Mr. Peabody & Sherman
dir. Rob Minkoff
Release Date: Mar 07, 14
Goddammit, Shrek. If that Scottish ogre hadn’t come along thirteen years ago and afforded Dreamworks the luxury of printing their own money, the studio might’ve had to try a little harder to bridge the CGI animation gap between themselves and Pixar. Instead, Dreamworks has continued to try and hit that sweet spot that the first two Shrek movies did, the one where a movie is every bit as kid-appropriate and lovable as it is accessible to their parents, who’re really the marks in the long run, the ones who buy the plush figurines and listen to incessant impressions of Donkey until all hours of the evening. Their latest attempt to appeal to every quadrant is Mr. Peabody & Sherman, their long-gestating adaptation of Peabody’s Improbable History from the original Rocky and His Friends. And like pretty much every Dreamworks animated offering that isn’t about dragons, it’s so cloying in its attempts to appeal to everyone that it wouldn’t be surprising if nobody has much fun.

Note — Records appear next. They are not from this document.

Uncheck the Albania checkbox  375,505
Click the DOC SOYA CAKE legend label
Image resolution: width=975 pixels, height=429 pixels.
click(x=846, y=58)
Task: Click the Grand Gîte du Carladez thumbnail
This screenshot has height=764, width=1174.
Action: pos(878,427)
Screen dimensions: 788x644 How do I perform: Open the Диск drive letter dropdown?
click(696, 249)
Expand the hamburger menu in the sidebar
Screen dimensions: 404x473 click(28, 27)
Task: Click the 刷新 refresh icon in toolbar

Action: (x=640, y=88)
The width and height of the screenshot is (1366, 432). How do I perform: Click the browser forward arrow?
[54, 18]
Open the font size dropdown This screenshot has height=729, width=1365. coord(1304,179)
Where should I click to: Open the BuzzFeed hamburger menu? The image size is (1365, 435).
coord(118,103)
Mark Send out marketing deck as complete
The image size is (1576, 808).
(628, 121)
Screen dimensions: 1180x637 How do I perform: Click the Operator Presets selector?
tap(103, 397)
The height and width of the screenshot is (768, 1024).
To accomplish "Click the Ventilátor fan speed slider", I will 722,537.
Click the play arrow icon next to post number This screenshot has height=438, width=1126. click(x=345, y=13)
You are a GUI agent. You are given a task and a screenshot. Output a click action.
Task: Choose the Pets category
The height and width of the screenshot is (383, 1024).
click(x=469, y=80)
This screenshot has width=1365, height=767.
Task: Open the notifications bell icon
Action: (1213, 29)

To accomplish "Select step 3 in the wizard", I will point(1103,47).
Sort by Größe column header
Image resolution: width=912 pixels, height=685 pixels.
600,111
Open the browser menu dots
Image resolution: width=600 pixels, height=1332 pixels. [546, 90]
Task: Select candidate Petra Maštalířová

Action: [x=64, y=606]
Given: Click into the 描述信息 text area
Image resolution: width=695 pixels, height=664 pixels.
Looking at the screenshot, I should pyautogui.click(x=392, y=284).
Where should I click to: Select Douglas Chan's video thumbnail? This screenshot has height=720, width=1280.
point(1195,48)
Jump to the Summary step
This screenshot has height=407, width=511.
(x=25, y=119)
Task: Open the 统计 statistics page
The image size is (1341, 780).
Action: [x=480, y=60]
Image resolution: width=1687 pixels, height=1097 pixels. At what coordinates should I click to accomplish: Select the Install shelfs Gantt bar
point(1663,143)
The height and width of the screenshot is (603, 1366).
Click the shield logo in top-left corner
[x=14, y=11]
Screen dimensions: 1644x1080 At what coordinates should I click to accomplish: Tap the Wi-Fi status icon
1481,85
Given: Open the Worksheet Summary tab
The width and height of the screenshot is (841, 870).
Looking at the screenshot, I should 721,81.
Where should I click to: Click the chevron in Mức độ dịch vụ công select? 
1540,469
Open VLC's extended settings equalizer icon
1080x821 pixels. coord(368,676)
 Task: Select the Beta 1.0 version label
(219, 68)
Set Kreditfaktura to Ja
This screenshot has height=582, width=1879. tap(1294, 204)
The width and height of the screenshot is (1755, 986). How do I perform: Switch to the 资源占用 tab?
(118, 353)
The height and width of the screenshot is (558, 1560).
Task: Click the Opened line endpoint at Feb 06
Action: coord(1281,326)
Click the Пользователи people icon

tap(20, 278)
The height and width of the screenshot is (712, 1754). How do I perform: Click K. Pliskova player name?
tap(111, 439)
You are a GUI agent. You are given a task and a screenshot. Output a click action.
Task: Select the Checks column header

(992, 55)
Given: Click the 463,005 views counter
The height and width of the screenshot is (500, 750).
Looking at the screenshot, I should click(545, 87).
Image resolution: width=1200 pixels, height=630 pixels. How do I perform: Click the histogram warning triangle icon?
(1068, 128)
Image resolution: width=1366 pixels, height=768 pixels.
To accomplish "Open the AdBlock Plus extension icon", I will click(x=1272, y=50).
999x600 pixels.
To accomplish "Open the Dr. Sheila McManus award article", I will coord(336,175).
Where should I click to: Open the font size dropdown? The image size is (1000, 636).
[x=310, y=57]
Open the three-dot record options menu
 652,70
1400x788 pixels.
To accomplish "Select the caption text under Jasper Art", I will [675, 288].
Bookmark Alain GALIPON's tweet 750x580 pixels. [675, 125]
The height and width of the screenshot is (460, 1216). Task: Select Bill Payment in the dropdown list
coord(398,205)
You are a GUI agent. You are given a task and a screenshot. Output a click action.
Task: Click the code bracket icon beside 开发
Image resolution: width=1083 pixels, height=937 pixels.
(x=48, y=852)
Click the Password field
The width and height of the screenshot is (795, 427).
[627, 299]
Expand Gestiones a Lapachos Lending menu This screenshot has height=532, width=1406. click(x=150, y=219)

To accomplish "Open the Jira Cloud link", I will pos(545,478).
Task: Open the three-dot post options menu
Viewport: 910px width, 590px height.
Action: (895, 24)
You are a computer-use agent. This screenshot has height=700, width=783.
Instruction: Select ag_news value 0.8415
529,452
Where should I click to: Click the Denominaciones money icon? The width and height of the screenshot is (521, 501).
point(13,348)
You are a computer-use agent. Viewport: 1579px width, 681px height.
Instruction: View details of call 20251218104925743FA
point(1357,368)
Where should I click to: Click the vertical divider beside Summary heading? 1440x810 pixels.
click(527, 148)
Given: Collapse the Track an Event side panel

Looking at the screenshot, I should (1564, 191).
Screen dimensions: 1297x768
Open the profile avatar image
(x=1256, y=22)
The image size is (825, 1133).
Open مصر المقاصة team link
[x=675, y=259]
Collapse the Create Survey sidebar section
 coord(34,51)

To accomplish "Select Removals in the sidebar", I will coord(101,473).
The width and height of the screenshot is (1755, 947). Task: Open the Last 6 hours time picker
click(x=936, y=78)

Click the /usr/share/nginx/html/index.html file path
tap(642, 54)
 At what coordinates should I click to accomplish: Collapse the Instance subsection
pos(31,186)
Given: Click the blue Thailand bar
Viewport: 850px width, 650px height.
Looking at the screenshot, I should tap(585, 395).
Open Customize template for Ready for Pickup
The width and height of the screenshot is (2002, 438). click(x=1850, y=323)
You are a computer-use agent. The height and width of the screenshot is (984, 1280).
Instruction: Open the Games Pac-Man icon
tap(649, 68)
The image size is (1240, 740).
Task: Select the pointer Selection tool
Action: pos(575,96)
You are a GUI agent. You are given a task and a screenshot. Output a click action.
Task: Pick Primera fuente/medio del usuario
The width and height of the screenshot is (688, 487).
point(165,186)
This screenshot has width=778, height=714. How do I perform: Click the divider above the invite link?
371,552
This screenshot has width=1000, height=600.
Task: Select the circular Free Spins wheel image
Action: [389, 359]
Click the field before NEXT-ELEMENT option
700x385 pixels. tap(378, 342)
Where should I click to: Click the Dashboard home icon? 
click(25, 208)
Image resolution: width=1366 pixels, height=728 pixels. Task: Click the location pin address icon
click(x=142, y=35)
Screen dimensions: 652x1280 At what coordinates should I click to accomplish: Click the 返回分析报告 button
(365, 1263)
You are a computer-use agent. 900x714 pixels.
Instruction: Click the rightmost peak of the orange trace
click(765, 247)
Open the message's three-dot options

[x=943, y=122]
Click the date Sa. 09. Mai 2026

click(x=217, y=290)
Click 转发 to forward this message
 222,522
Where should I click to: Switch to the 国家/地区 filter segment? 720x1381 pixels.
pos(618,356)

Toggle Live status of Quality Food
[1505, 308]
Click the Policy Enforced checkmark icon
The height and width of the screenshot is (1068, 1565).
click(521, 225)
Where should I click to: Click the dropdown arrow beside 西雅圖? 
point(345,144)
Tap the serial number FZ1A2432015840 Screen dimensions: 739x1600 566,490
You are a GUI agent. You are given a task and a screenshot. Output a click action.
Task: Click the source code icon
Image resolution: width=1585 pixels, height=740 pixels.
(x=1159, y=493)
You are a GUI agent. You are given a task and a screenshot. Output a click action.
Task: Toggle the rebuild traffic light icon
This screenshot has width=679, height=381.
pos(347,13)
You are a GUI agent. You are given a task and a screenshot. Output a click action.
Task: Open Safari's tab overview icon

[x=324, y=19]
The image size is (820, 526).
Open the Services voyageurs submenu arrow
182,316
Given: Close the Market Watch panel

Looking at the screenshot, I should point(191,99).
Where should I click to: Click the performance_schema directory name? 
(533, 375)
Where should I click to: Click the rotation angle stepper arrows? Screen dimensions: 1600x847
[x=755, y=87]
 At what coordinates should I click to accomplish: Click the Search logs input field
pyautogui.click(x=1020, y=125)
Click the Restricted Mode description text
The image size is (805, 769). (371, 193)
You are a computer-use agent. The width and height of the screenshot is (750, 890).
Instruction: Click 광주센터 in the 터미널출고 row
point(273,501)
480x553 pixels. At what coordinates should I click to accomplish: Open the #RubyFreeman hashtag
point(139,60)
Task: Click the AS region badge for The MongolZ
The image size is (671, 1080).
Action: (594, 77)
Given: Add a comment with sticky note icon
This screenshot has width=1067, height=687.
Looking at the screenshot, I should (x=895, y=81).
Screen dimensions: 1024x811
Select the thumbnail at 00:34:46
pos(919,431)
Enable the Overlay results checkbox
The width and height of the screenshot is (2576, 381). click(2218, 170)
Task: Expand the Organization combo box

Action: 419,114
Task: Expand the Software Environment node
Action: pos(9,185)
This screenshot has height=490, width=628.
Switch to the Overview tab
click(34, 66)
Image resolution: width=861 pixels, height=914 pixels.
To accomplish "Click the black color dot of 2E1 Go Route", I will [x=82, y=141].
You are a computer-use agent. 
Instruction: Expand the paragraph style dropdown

One of the Dreamworks animation hallmarks (other than, you know, the Dreamworks face) is the tendency to mistake rapid-fire pacing for an effective substitute for actual storytelling or character development. Given that the film is a reboot of a property with which fewer and fewer children today will likely be familiar, Mr. Peabody & Sherman races through the introductions with great speed. All that’s really offered is that Peabody (Ty Burrell) is a know-it-all and father to Sherman (Max Charles, notably the young Peter Parker in The Amazing Spider-Man), a curious young boy. That’s pretty much it. Using their WABAC (time machine), Peabody educates Sherman on the finer points of human history, leaving Sherman whip-smart and culturally enriched, but also socially stunted, especially when it comes to dealing with his vicious class bully Penny (Ariel Winter).
There isn’t much story to Mr. Peabody & Sherman, the film instead opting to serve as a modern update of the old sketches. The ragtag group travels to a series of key moments in the past, which serve to both educate younger audience members on history and offer fertile setups for light scatological humor. That the latter takes priority in virtually every possible scenario goes a long way toward explaining why the new Peabody doesn’t work. Mr. Peabody comes off a lot like what would happen if a delusional executive decided to infuse School House Rock with dick jokes, which isn’t an overly dramatic jump when a reference to Bill Clinton’s White House indiscretions pops up near film’s end. Despite the film’s early attempts to sell viewers on the wonders of history, the film is clearly a lot less interested in teaching kids about Ancient Egypt than it is in using history to spoon-feed kids the sort of hyper-referential humor that already felt dated when it came into fashion in the early aughts.
And to return to the start of this review, Mr. Peabody frequently mistakes hyperactivity for the kind of verve that appeals to a young audience. Though the film picks up a bit in its third act when a kid-friendly version of string theory is introduced, it spends most of its mercifully brief runtime racing through bullet points about Leonardo Da Vinci, King Tut, the Trojan Horse and many more between quasi-heartfelt life lessons about family and how bullies have problems too and the importance of chasing your muse, or whatever else the film temporarily lands on during its mad dash to the end credits. While it’d be absolutely great to see a child become genuinely interested in history as a result of Mr. Peabody & Sherman, it’d be even better if adults didn’t think that kids need a frequently cynical, condescending movie to take them there.